The epigenetic modification of nucleic acids, including DNA methylation, histone acetylation, microRNAs, and noncoding RNA, plays an important role in genome stability and gene regulation (7). Various cancers were characterized with the aberrant DNA methylation, such as hypomethylation of oncogene and hypermethylation of suppressor gene, which was involved in tumorigenesis, heterogeneity and therapeutic resistance (8). Therefore, the exploration and interpretation of DNA methylation-driven genes might contribute to molecular classification, prognostic prediction, and therapeutic choice.

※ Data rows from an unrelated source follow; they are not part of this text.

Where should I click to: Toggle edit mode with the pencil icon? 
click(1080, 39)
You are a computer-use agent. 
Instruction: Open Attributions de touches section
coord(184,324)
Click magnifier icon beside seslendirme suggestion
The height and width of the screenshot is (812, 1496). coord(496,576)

The prognostic value of MGMT promoter methylation in patients with high-risk glioma treated with radiotherapy and temozolomide highlighted the application feasibility of DNA methylation in clinical implementation (9). In patients with GC, previous studies have revealed that DNA methylation could serve as molecular biomarkers in helicobacter pylori infection, cancer occurrence, and prognosis (10). Meanwhile, with the rapid development of high-throughput sequencing, genome-wide profiling provides us more individualized and systematic evaluation of DNA methylation in cancer (11, 12). However, the molecular mechanisms underlying gene-expression regulated by DNA methylation is unclear, and the diagnostic and prognostic value of these DNA methylation-driven gene remains to be future explored.

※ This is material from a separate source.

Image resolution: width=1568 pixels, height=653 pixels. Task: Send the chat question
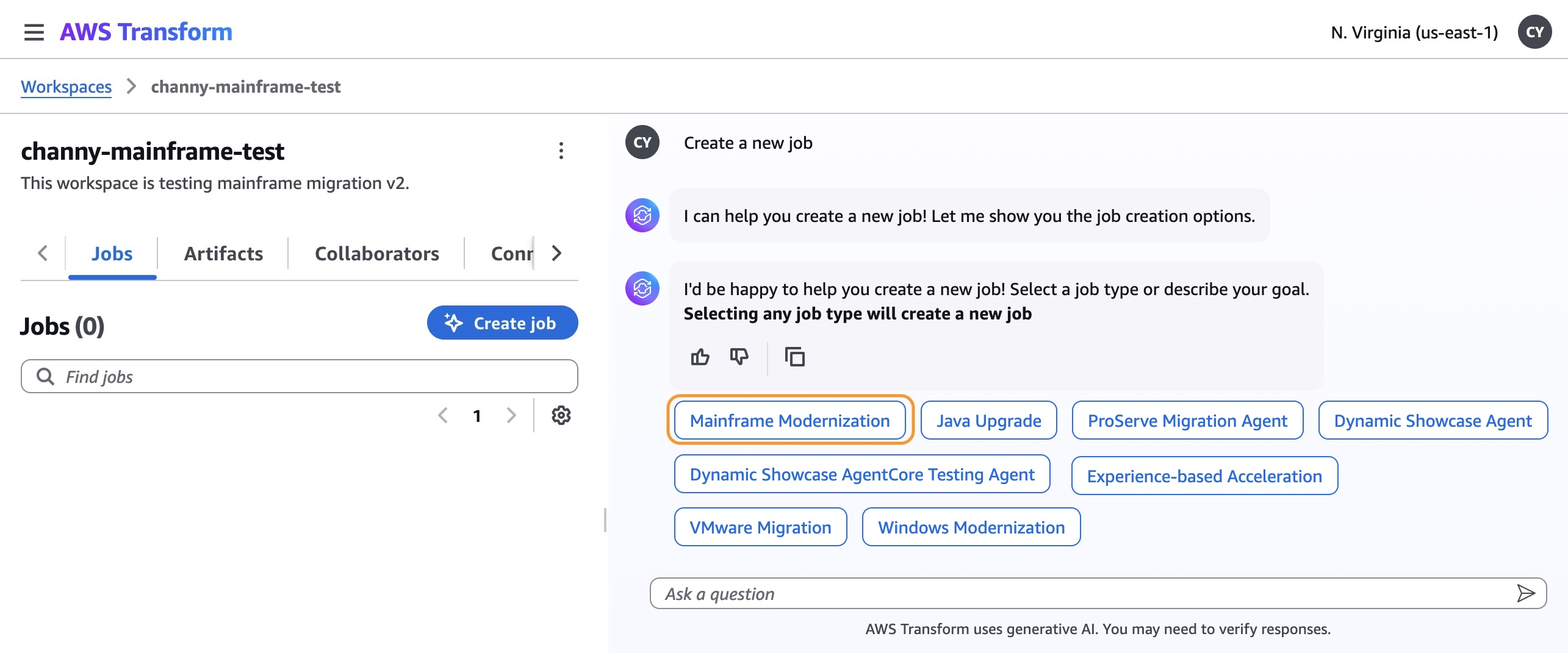pos(1525,593)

Previous studies have reported several prognostic implications in GC, such as the DNA methylation status of nuclear element-1, and the expression of CLIP4 methylation-associated genes (13, 14). However, due to the lack of simultaneously transcriptomic and DNA methylation profiles analysis, as well as an easy-to-use and quantitative evaluation criterion, these findings are still far from clinical application. In the present study, we constructed a prognostic model for patients with GC via integrating analysis of the transcriptome and methylation profile, combined with clinicopathological characteristics. Our findings will contribute to improve the prognosis assessment of GC.
Materials and Methods
Patients and Samples
A total of 450 RNA-sequencing profiles (415 GC samples and 35 adjacent samples), 397 DNA methylation-sequencing profiles and corresponding clinicopathological information of 415 patients with GC were downloaded from The Cancer Genome Atlas (TCGA) (https://portal.gdc.cancer.gov/, up to April 20, 2020). Among 415 GC patients, 397 patients had both mRNA expression (Illumina RNA Sequencing platform) and DNA methylation data (Illumina Infinium Human Methylation 450 platform). Patients with overall survival (OS) less than 30 days were removed and resulted with 373 patients. In total, 346 patients had matched transcriptomic data, DNA methylation data and clinical outcomes (OS ≥ 30 days). To validate the relevance between expression of DNA methylation-driven genes and overall survival of patients, we downloaded gene expression profiles of GSE14210 (n = 145), GSE15459 (n = 200), GSE22377 (n = 43), GSE29272 (n = 268), GSE51105 (n = 94) and GSE62254 (n = 300) microarray dataset and corresponding clinical characteristics from the Gene Expression Omnibus (GEO) database.
Differential Expression Analysis and Survival Analysis of Patients With GC
To identify differentially expressed genes (DEgenes) in GC, differential expression analysis was performed in 415 tumor samples and 35 normal samples from TCGA using t-test followed by p value adjustment with “Benjamini-Hochberg” method. DEgenes were defined as the adjusted p value (p-adjust) < 0.05 and |log2 fold change (FC) |> 1. Next, survival analysis by univariate Cox regression was performed to uncover the survival-associated genes (Survgenes) in GC patients. The best cutoff value for each gene was determined by survminer package and the significant Survigenes were defined as p value < 0.001.
The Identification of DNA Methylation-Driven Gene
The aberrant expression of these DNA methylation-driven genes may be driven factors in the initiation and progression of tumors (15). Briefly, the mean DNA methylation Beta value for all CpG sites in the promoters of certain gene was calculated as the DNA methylation value for the gene. Gene expression and DNA methylation data were automatically matched to identify transcriptionally predictive DNA methylation events. Correlation analysis between gene expression and DNA methylation level were performed in 397 GC samples (16). Methylation-associated genes (Methygenes) were defined as |Coef| > 0.5 and p value < 0.001.
Candidate genes were selected by Venn diagram, only genes meeting the criteria of significance in the differential expression, survival and methylation correlation analyses were chosen for downstream analysis. In order to narrow down the DNA methylation-driven genes significantly associated with prognosis, we utilized the least absolute shrinkage and selection operator (LASSO) analysis, which is a regression analysis method considering both regularization and variable selection (17). After the identification of 5 DNA methylation-driven genes, we performed external validation of the outcome differences between high expression and low expression patients through Kaplan-Meier survival plots (http://kmplot.com/).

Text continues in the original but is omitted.